Font Size:  

“I do know where some things are,” he said. “So, what’s up?”

“Twelve years ago, a young—very young—chopper pilot left a German girl in the family way before going off to Vietnam . . .”

“Oh, hell!”

“. . . from which he did not return,” Naylor went on. “And the mother is now terminally ill and went to Colonel Lustrous—actually, to Netty—and asked for help in finding him.”

“I thought you said he didn’t come back from ’Nam?”

“He didn’t. What I’m doing now is making an initial reconnaissance for Colonel Lustrous to see what this guy’s family is like. I have an address and after breakfast I’m going to go start looking.”

“They have a thing now they call the telephone,” General Stevens said. “All Freddy had to do was call me. I would have had somebody do this for you.”

“General Towson ‘suggested’ to Colonel Lustrous that he send me over here,” Naylor said.

“Bob Towson said send you?” General Stevens asked. “I must be missing something here, Allan. Why the fuss and feathers? I’m ashamed to say that a lot of our soldiers, PFCs through general officers, left German girls in the family way behind them. Thousands of them.”

“Sir, I guess I left out that the father got the Medal of Honor in Vietnam.”

“Yes, I guess you did,” Stevens said. “That little fact does put a different color on things, doesn’t it?”

“And Colonel Lustrous and the boy’s grandfather—who wiped himself out on the autobahn several months ago— were good friends.”

“What’s Freddy concern? Personal and official?”

“I think, sir, he’s worried—I know I am—that the father’s family is going to be less than overjoyed to learn their son left an illegitimate child behind in Germany twelve years ago. If that’s the case—they reject the idea—Colonel Lustrous wants to cushion the boy and his mother from that as much as possible.”

“And Bob Towson is concerned about what would appear in the papers if the family and the mother get in a pissing match? ‘GERMAN WOMAN CLAIMS MEDAL OF HONOR WINNER FATHER OF HER BASTARD CHILD’?”
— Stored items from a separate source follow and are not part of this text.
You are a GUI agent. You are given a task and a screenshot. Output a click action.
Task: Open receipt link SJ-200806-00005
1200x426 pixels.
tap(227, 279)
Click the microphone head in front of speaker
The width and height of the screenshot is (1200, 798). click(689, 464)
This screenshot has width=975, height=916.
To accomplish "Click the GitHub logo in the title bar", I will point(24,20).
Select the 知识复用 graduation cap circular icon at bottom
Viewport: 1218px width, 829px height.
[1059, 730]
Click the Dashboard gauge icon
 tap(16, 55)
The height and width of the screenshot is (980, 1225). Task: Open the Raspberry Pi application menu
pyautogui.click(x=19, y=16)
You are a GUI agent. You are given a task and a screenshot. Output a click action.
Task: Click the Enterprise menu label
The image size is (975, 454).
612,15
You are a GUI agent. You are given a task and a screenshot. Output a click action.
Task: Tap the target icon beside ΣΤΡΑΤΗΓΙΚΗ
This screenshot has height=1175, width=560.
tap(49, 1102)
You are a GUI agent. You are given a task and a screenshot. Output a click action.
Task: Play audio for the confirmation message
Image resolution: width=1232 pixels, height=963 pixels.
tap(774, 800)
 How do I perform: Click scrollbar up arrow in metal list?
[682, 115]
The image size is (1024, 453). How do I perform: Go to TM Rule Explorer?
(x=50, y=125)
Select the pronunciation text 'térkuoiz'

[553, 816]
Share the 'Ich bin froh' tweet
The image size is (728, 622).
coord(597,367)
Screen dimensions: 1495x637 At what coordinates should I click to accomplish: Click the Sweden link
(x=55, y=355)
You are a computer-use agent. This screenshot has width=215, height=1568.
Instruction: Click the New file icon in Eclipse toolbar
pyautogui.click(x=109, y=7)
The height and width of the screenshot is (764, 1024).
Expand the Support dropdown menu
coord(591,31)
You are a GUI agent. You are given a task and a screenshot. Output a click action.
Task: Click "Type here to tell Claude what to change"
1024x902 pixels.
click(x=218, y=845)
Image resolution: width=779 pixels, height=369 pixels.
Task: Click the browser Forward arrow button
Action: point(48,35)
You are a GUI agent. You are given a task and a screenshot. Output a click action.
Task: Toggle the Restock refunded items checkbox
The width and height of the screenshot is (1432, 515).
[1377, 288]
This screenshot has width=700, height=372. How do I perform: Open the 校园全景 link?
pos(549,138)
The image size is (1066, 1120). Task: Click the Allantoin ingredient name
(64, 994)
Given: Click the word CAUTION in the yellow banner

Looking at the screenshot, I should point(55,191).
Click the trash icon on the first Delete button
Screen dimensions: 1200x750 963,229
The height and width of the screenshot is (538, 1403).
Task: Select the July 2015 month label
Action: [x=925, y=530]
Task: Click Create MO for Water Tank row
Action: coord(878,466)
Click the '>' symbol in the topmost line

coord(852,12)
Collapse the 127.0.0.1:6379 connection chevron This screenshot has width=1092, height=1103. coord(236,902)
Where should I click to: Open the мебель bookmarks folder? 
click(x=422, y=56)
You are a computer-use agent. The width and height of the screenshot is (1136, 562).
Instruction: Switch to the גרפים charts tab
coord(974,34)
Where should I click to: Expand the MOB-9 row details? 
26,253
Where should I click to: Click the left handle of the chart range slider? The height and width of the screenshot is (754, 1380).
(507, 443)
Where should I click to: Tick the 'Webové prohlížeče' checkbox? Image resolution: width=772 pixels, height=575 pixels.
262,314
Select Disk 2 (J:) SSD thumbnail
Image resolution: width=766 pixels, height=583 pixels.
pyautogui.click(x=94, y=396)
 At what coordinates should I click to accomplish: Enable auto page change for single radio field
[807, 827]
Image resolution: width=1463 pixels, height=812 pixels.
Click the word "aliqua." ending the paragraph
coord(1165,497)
“Yes, sir, I’m sure that’s true.”

“Well, you can’t blame the mother wanting to make sure the child is fed and cared for,” Stevens said. “And, on the other hand, you can’t really blame the family for being suspicious of someone who claims to be the mother of a child fathered by the dead son.”

“Yes, sir, that’s true.”

Naylor turned to the stove and flipped the bacon.

There was a knock at the kitchen door and then the door opened and a young clean-cut-looking buck sergeant came through it.

“Good morning, sir,” he said.

“Pay attention to what the major is doing, Wally,” General Stevens said. “One day, in a dire emergency, I may have to press you into service again.”

“Yes, sir,” the sergeant said with a smile.

“Major Naylor, Sergeant Wally Wallace,” Stevens said.

“How are you, Sergeant?”

“How do you do, sir?”

“You had breakfast, Wally?” General Stevens asked.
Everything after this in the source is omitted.